As in their other films, the casting was pitch perfect. While lesser movies might get lost in a sea of stars like Brad Pitt and George Clooney, Burn manages tight dialogue, witty banter that is never cute, and characters too weird not to be believed. The dedicated Coen fan may have to wade through a line of Brad Pitt groupies to get their movie tickets, but once inside the theater, the experience is free of Hollywood stars preening for the camera. Both Pitt and Clooney play slightly goofy, unglamorous (though likeable) characters lost in a maze of CIA spooks and clandestine meetings.
Though both Pitt’s and Clooney’s performances were admirable, the standouts in this film were Frances McDormand and John Malkovich. McDormand charms the viewer in scene after scene as her guileless character wanders from one bad situation to another with her unfortunate haircut and easy smile. Though Litzke (McDormand) is far from an innocent, her quirkiness and simple motives keep her likeable throughout the film. Those going to see Malkovich repeat his usual over-the-top performances may be a bit disappointed. He manages to dial down the craziness just a notch, and ultimately, the audience is left feeling that his every word and action is justified by the craziness around him. In fact, Malkovich’s character seems almost sane in comparison to everyone else.
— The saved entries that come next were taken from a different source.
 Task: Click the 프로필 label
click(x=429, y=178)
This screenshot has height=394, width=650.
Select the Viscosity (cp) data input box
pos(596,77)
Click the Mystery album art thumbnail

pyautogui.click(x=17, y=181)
Though Burn After Reading does appear upon first viewing to be a return to the Coen comedies of yesteryear, there is a subtle difference between Burn and their previous films. Burn After Reading watches like an extended joke. You know the kind: The guy at the bar tells a story that makes you laugh along the way, but deep down you know there’s going to be one heck of a punch line. This movie was fun and surprising all the way through, but as for the ending? Wait for it.